WOMEN can buy the contrapetive pill online for the first time ever today.
Superdrug will be giving out the birth control to those eligble with only a quick consulatation.
They won't need a prescription from their GP, as has been the case for decades.
Instead, they will have a consultation with a trained pharmacist to decide if they are suitable.
This involves filling out a confidential form online and waiting for it to be reviewed by doctors, who then sent the pill to the woman's address.
Only the progesterone-only pill (POP), otherwise known as the “mini pill”, will be on offer.
Superdrug said it's a good choice for women who cannot take combined contraceptive pills, such as women who have high blood pressure, are over 35 and smoke, or are overweight.
HPR Pharma's Hana will be priced at £8.95 for one-month’s supply and £19.75 for the three months on Superdrug.com and on Superdrug Online Doctor.
It will also soon be sold in the 200 stores, as well as other high-street pharmacies across the UK such as Boots and Lloyds.

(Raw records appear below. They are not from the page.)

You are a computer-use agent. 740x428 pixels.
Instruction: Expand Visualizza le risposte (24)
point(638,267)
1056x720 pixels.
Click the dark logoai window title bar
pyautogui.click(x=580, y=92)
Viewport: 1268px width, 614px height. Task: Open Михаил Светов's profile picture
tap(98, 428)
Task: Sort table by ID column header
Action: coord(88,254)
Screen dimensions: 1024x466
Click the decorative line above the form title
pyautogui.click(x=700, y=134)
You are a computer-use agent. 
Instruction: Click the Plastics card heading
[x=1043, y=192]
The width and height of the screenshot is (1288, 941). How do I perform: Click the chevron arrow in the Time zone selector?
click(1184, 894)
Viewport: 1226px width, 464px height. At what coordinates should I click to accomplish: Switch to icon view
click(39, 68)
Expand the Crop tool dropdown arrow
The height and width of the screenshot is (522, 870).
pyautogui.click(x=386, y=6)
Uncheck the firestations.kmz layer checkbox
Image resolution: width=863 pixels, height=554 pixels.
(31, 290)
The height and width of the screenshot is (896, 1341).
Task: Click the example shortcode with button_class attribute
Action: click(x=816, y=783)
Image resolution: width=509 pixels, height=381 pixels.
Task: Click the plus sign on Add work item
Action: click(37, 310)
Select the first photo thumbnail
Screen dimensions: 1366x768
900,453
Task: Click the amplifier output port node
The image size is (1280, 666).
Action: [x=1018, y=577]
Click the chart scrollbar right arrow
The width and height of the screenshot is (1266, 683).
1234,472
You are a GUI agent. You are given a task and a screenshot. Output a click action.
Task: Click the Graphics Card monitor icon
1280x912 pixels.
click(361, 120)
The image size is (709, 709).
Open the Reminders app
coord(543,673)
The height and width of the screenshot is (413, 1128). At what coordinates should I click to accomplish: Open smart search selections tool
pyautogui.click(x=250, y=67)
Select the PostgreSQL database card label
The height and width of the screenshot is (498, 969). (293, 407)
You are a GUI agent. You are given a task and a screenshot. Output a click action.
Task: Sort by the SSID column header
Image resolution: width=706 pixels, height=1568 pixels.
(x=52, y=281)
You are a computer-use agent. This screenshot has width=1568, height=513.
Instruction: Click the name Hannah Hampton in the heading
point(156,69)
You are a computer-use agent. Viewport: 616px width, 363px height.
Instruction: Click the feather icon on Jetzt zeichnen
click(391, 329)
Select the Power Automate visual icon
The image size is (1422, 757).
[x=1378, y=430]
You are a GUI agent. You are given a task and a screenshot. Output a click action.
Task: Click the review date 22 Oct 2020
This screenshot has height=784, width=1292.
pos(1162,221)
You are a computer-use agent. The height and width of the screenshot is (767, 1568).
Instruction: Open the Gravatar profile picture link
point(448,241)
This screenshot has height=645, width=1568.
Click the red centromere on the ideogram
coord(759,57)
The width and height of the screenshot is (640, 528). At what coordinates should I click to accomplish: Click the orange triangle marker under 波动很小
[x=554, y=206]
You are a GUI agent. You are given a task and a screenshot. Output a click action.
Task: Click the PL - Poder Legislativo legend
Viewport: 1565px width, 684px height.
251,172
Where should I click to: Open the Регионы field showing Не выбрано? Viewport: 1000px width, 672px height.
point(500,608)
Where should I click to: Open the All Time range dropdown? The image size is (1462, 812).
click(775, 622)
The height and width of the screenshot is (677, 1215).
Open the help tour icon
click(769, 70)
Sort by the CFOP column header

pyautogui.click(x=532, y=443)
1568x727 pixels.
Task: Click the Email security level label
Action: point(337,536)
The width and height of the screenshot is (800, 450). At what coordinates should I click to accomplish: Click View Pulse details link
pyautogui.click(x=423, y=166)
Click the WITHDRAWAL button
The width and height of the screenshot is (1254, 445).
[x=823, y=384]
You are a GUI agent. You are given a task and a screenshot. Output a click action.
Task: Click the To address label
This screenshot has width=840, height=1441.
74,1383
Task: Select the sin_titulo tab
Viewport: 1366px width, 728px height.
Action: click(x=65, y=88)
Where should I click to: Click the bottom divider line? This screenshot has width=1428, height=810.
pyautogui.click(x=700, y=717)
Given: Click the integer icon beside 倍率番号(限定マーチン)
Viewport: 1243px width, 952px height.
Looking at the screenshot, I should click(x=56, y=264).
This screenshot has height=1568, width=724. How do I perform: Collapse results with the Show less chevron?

It comes after the UK drugs watchdog the MHRA decided earlier this month that women should be able to buy the pill over-the-counter.
POPs containing desogestrel will soon be available to buy in pharmacies – Hana and Maxwellia’s product Lovima.
The milestone move will make it easier for women to get birth control, considering GP appointments can be a hassle and walk-in clinics can have long waits.
Dr Sara Kayat, Superdrug’s Health Ambassador, said: “This expansion in access to contraception is extremely welcomed.
"Progesterone only contraception is both safe and reliable, and making it over the counter allows for a more efficient process, improves convenience, and reduces the burden on other healthcare providers.
"Making contraception more widely available is a significant opportunity to empower more women to take control of their own sexual and reproductive healthcare.”
What is the mini-pill?
The progestogen-only pill (POP) prevents pregnancy by thickening the mucus in the cervix to stop sperm reaching an egg.
The desogestrel progestogen-only pill can also stop ovulation.
It needs to be taken every day to work. Some need to be taken within the same three-hour window every time, while others are within a 12-hour window.
There's no break between packs of pills, so women do not get a withdrawal bleed (period).
Women who can take it include:
- those who can't take contraception containing oestrogen
- those who are overweight
- those who smoke
- those who are over 35 years old
Michael Henry, Superdrug’s Healthcare Director, said: “This landmark decision by the MHRA is a big step forward in removing some of the barriers that are faced when trying to obtain a contraceptive pill.
"The pandemic has made it even harder to access essential contraception and so this decision should be celebrated."
The MHRA move was described as a “huge win” by the Royal College of Obstetricians and Gynaecologists (RCOG).